Heat with a Side of History

Note: This post should have been written way back in April, but I ran out of time. Lucky for you, I have jury duty today so am spending the waiting time catching up on blog posts. Get ready!

While DC folk often criticize Virginia as a place of suburban sprawl, pickup trucks bearing Confederate flags, and lack of bike lanes, sometimes the state commonwealth will surprise you. Take, for instance, the Virginia Capital Trail, which runs 52 miles between Richmond and Jamestown. Yes, really. And not “let’s call it a trail but really it’s some busy roads with sharrows or sidewalks”–an actual, off-road, completely paved trail, with mile markers, maps and historic landmarks.

I first read about the trail in the Washington Post, and added it to my mental roster of long ride destinations. April turned out to be the perfect opportunity, as Elliott was returning from coaching a rowing camp in South Carolina and our house was rented out via AirBnB so I had to do a long ride/not from home/in the direction of South Carolina to meet up with Elliott. I don’t like riding my bike for long distances on roads by myself, given how many of my friends have been hit by cars. But an off-road bike path through small towns where I could resupply or get help if needed–yes, please!

Logistical note: if you aren’t staying in downtown Richmond (as I was not), there are several parking options. I played it safe and parked in a residential neighborhood about a mile away. Poor decision: it turned out to be an uphill trek back to the car and I couldn’t remember where I had parked, so the otherwise awesome trip had a rough ending. Use the parking lots by the river.
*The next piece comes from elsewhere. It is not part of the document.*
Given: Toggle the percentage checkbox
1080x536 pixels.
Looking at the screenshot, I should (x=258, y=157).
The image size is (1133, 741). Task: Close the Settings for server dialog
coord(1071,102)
They are free and shouldn’t be full if you leave by 9 AM. 

The route starts along the James River (you may recognize it from Zwift), then has a few rollers before flattening out for most the route. I saw a lot of people on tri bikes and a handful of families or pedestrians, but the path was mostly clear–none of the frustrating dodging of rollerbladers or unleashed dogs that we usually battle on DC bike paths. The path crossed trafficked roads maybe a half dozen times at well marked intersections and cars were either absent or quite courteous.

Since this was April, I was still ramping up my training and hadn’t done more than about 90 minutes on the bike at a time, so this 104+ mile round trip ride would be a bit of a step up. Let’s say I was quite hungry and ready to be off the bike when I neared Jamestown. I started fantasizing about the lunch I’d get–maybe there would be a cute historic tavern I could visit, or relax in the shade of a city park. Call it hunger-induced delirium or just bad historical knowledge, but I had forgotten that Jamestown was an abandoned settlement. Not an actual town. (I probably mixed it up with Williamsburg.) So at the end of the bike path, I was greeted by…a mile marker. No ticker tape. No ice cold lemonade. Just a mile marker. And a parking lot. Parking lot? Parking lots bring cars, which bring humans, who need food! History lesson #2: while Jamestown is officially abandoned of residents, it’s still a large tourist attraction. I gleefully and gratefully used the museum’s cafeteria, bathroom, and air conditioning.

The end of the road.

Eventually, I knew it was time to begin my return journey. Oh, but what’s this other road? There was a quiet street leading to the island where the actual settlement had been. Well, since I’m all the way out here… This was well worth the detour–easily bikeable, shaded, great views from all sides, and an additional visitor center with bathrooms, water fountains, and a/c to top off on the essentials before heading back to Richmond.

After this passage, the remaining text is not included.